Audio from the 706 can be heard on one of three ways. At rest with the engine stopped, the 706 speaker can be heard. Alternatively, a short adapter cable can be run from the headphone output on the remote head to the pilot's phones.
The 706 audio is normally connected to the KMA-24 TEL input. Pressing the TEL button allows the 706 audio to be heard while monitoring other communications. I find I can listen to the 706 at a lower volume than the normal airplane comms, so no muting circuit is necessary.
The TEL output from the KMA-24 is fed into the circuit shown above. Switching the KMA-24 to TEL position connects the headset mike and PTT to the circuit drawn above. This works even when the avionics master switch is off.
In the original temporary lashup, an ICOM battery cable modified with a fuse adjacent to the positive battery terminal connected directly to the battery. This temporary installation could be removed in minutes.
The ICOM battery
cable now connects to the master bus at the relay adjacent to the battery.
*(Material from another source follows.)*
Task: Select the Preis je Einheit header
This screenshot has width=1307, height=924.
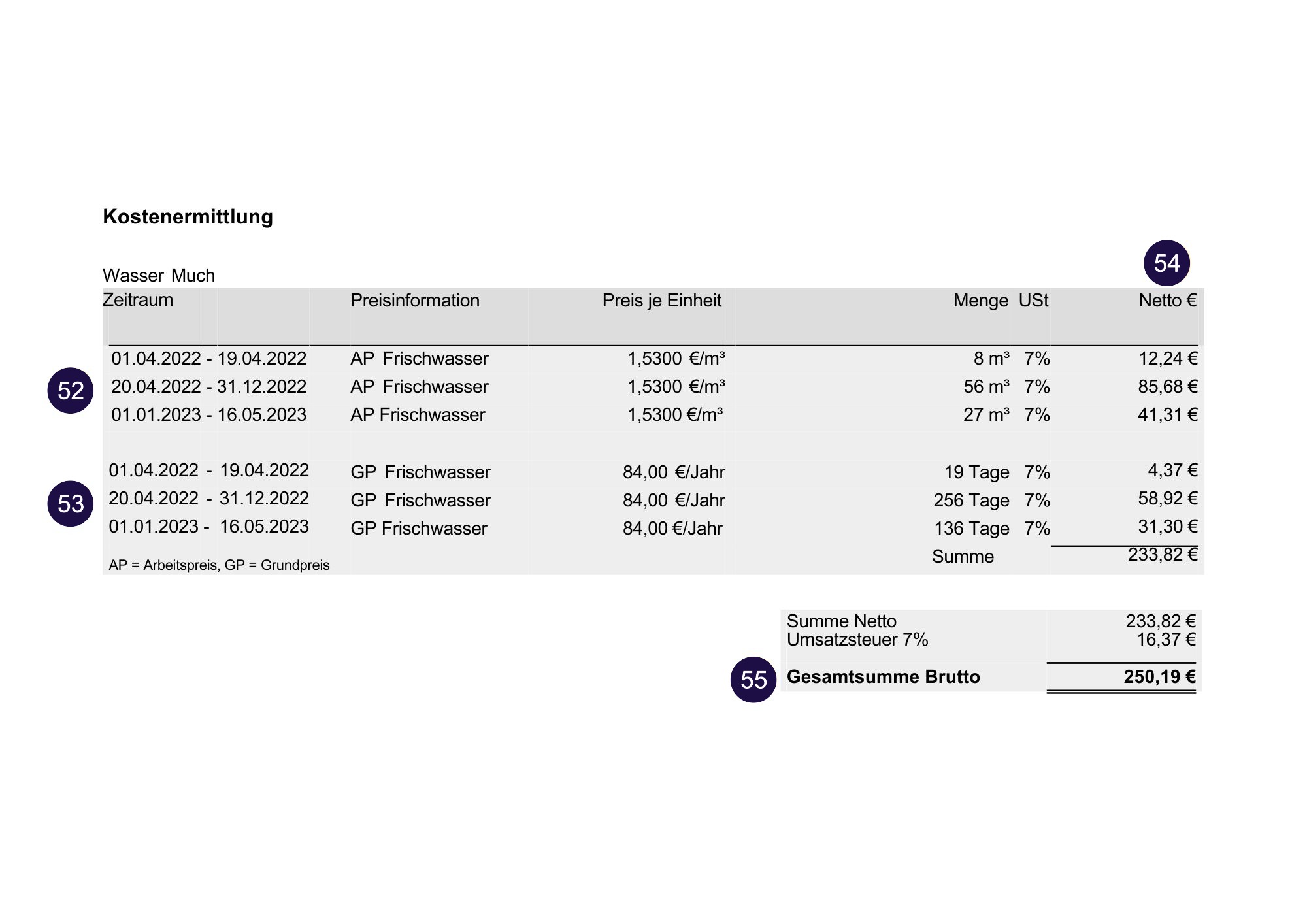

This preserves the master switch's ability to shut
everything
off,
including
the 4-10 ma drawn by the 706 when powered down.
The 706 is connected ahead of the airplane's ammeter, so
current drawn by the 706 does not register
on the ammeter.
Point to point wiring inside a Radio Shack tone dialer's
battery compartment.
The tiny slide switch is the centerpiece of this project.
The three dropping diodes are on the right.
The buffer transistor is below the switch,
the level converter transistors above it.